BRIEF:
Every line from the one containing "Task: Open the SNAP Triplet dropdown" through the last line below should be reproduced exactly; please include nothing else.

DATA EXTRACTS:
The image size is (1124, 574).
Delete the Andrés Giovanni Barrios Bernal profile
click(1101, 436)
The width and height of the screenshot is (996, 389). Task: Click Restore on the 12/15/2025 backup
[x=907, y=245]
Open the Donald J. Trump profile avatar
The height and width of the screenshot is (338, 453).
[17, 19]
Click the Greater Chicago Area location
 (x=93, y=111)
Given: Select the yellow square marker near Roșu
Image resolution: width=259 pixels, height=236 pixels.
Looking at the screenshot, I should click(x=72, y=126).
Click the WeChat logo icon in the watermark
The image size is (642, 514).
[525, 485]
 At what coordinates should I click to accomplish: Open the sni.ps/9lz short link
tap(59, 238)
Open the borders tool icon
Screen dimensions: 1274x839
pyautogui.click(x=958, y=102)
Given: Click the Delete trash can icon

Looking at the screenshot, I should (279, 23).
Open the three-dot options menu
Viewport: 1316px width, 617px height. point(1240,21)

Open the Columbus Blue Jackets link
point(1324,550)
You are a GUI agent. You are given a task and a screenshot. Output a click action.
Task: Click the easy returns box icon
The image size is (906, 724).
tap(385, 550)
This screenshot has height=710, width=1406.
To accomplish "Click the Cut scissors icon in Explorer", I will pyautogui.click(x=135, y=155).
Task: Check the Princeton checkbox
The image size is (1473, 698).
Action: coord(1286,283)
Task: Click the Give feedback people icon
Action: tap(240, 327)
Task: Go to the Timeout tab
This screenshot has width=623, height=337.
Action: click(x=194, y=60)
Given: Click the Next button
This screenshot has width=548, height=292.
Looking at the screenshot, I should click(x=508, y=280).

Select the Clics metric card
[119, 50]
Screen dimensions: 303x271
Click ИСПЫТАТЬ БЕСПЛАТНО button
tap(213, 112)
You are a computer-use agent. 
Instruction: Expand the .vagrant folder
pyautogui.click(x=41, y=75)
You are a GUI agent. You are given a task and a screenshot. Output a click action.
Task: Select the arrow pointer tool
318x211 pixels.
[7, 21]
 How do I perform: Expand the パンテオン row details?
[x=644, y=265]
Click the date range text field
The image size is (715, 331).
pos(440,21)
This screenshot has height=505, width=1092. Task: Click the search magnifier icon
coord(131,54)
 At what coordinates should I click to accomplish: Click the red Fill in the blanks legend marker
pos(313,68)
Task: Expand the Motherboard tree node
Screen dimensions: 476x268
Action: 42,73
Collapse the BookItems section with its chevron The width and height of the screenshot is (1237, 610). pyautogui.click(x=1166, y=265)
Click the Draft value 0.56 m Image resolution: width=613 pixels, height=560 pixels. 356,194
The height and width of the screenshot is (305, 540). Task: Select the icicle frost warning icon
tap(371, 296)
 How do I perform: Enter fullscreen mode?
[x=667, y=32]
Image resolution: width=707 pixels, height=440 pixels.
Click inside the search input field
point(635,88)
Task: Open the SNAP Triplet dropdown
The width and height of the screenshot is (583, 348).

EXERCISE ANSWER:
Task: Open the SNAP Triplet dropdown
The width and height of the screenshot is (583, 348).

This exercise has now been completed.